## REQUIRED ACTION
Reproduce the material that follows, keeping every line exactly as it is.

## DATA RECORDS
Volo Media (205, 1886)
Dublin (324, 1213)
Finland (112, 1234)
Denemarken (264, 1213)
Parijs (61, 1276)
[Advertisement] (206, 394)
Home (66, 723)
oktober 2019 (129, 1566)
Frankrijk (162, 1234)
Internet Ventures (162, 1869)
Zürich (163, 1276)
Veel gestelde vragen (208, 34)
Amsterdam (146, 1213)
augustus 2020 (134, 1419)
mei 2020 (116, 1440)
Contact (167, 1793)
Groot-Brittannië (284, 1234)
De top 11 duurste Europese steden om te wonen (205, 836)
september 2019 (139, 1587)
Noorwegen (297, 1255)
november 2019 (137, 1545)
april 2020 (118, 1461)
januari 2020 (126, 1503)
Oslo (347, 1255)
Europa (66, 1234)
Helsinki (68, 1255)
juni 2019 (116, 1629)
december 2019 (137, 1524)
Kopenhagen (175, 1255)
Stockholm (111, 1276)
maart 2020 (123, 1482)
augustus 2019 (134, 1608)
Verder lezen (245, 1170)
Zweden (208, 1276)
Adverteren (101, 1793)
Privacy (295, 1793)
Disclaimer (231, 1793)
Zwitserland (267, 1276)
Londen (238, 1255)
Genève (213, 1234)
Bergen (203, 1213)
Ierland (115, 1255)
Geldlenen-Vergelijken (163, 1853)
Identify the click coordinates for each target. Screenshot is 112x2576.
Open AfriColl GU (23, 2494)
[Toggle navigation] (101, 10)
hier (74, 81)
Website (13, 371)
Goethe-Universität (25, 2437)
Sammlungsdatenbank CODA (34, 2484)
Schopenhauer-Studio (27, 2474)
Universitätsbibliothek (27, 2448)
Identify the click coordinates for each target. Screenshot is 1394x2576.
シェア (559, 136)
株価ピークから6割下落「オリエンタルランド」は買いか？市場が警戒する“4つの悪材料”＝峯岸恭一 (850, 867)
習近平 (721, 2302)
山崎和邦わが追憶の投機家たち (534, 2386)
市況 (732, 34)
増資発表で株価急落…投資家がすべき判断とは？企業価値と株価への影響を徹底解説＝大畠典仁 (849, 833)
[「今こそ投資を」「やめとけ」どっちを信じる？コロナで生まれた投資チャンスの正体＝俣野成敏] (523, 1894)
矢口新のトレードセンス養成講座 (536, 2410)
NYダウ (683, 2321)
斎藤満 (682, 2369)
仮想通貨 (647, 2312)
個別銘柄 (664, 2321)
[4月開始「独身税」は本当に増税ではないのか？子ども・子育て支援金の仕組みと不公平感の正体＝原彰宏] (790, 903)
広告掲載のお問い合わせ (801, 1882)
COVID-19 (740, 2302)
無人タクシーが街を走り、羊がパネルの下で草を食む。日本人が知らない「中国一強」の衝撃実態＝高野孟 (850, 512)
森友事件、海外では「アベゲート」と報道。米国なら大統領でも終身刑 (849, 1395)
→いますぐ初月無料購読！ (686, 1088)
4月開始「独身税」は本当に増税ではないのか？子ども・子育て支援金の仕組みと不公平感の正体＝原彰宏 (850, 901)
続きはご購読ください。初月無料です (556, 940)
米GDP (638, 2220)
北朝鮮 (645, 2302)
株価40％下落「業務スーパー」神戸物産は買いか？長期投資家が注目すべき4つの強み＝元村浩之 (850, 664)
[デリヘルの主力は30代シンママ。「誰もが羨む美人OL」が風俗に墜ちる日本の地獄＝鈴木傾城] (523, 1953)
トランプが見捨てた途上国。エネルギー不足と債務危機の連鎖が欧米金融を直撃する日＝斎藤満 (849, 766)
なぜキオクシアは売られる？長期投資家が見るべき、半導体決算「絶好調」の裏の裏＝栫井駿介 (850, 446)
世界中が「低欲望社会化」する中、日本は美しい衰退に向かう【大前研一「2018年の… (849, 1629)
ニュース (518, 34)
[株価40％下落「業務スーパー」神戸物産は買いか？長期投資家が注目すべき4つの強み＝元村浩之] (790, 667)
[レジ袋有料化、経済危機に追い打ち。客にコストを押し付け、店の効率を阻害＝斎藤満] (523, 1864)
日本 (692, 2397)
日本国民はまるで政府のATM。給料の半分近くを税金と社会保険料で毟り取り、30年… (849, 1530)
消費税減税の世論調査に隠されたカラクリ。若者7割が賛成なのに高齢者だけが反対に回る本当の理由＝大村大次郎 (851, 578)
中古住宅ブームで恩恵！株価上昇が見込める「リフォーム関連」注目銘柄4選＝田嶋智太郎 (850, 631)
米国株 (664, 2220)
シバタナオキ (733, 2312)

## YOUR SOLUTION
Volo Media (205, 1886)
Dublin (324, 1213)
Finland (112, 1234)
Denemarken (264, 1213)
Parijs (61, 1276)
[Advertisement] (206, 394)
Home (66, 723)
oktober 2019 (129, 1566)
Frankrijk (162, 1234)
Internet Ventures (162, 1869)
Zürich (163, 1276)
Veel gestelde vragen (208, 34)
Amsterdam (146, 1213)
augustus 2020 (134, 1419)
mei 2020 (116, 1440)
Contact (167, 1793)
Groot-Brittannië (284, 1234)
De top 11 duurste Europese steden om te wonen (205, 836)
september 2019 (139, 1587)
Noorwegen (297, 1255)
november 2019 (137, 1545)
april 2020 (118, 1461)
januari 2020 (126, 1503)
Oslo (347, 1255)
Europa (66, 1234)
Helsinki (68, 1255)
juni 2019 (116, 1629)
december 2019 (137, 1524)
Kopenhagen (175, 1255)
Stockholm (111, 1276)
maart 2020 (123, 1482)
augustus 2019 (134, 1608)
Verder lezen (245, 1170)
Zweden (208, 1276)
Adverteren (101, 1793)
Privacy (295, 1793)
Disclaimer (231, 1793)
Zwitserland (267, 1276)
Londen (238, 1255)
Genève (213, 1234)
Bergen (203, 1213)
Ierland (115, 1255)
Geldlenen-Vergelijken (163, 1853)
Identify the click coordinates for each target. Screenshot is 112x2576.
Open AfriColl GU (23, 2494)
[Toggle navigation] (101, 10)
hier (74, 81)
Website (13, 371)
Goethe-Universität (25, 2437)
Sammlungsdatenbank CODA (34, 2484)
Schopenhauer-Studio (27, 2474)
Universitätsbibliothek (27, 2448)
Identify the click coordinates for each target. Screenshot is 1394x2576.
シェア (559, 136)
株価ピークから6割下落「オリエンタルランド」は買いか？市場が警戒する“4つの悪材料”＝峯岸恭一 (850, 867)
習近平 (721, 2302)
山崎和邦わが追憶の投機家たち (534, 2386)
市況 (732, 34)
増資発表で株価急落…投資家がすべき判断とは？企業価値と株価への影響を徹底解説＝大畠典仁 (849, 833)
[「今こそ投資を」「やめとけ」どっちを信じる？コロナで生まれた投資チャンスの正体＝俣野成敏] (523, 1894)
矢口新のトレードセンス養成講座 (536, 2410)
NYダウ (683, 2321)
斎藤満 (682, 2369)
仮想通貨 (647, 2312)
個別銘柄 (664, 2321)
[4月開始「独身税」は本当に増税ではないのか？子ども・子育て支援金の仕組みと不公平感の正体＝原彰宏] (790, 903)
広告掲載のお問い合わせ (801, 1882)
COVID-19 (740, 2302)
無人タクシーが街を走り、羊がパネルの下で草を食む。日本人が知らない「中国一強」の衝撃実態＝高野孟 (850, 512)
森友事件、海外では「アベゲート」と報道。米国なら大統領でも終身刑 (849, 1395)
→いますぐ初月無料購読！ (686, 1088)
4月開始「独身税」は本当に増税ではないのか？子ども・子育て支援金の仕組みと不公平感の正体＝原彰宏 (850, 901)
続きはご購読ください。初月無料です (556, 940)
米GDP (638, 2220)
北朝鮮 (645, 2302)
株価40％下落「業務スーパー」神戸物産は買いか？長期投資家が注目すべき4つの強み＝元村浩之 (850, 664)
[デリヘルの主力は30代シンママ。「誰もが羨む美人OL」が風俗に墜ちる日本の地獄＝鈴木傾城] (523, 1953)
トランプが見捨てた途上国。エネルギー不足と債務危機の連鎖が欧米金融を直撃する日＝斎藤満 (849, 766)
なぜキオクシアは売られる？長期投資家が見るべき、半導体決算「絶好調」の裏の裏＝栫井駿介 (850, 446)
世界中が「低欲望社会化」する中、日本は美しい衰退に向かう【大前研一「2018年の… (849, 1629)
ニュース (518, 34)
[株価40％下落「業務スーパー」神戸物産は買いか？長期投資家が注目すべき4つの強み＝元村浩之] (790, 667)
[レジ袋有料化、経済危機に追い打ち。客にコストを押し付け、店の効率を阻害＝斎藤満] (523, 1864)
日本 (692, 2397)
日本国民はまるで政府のATM。給料の半分近くを税金と社会保険料で毟り取り、30年… (849, 1530)
消費税減税の世論調査に隠されたカラクリ。若者7割が賛成なのに高齢者だけが反対に回る本当の理由＝大村大次郎 (851, 578)
中古住宅ブームで恩恵！株価上昇が見込める「リフォーム関連」注目銘柄4選＝田嶋智太郎 (850, 631)
米国株 (664, 2220)
シバタナオキ (733, 2312)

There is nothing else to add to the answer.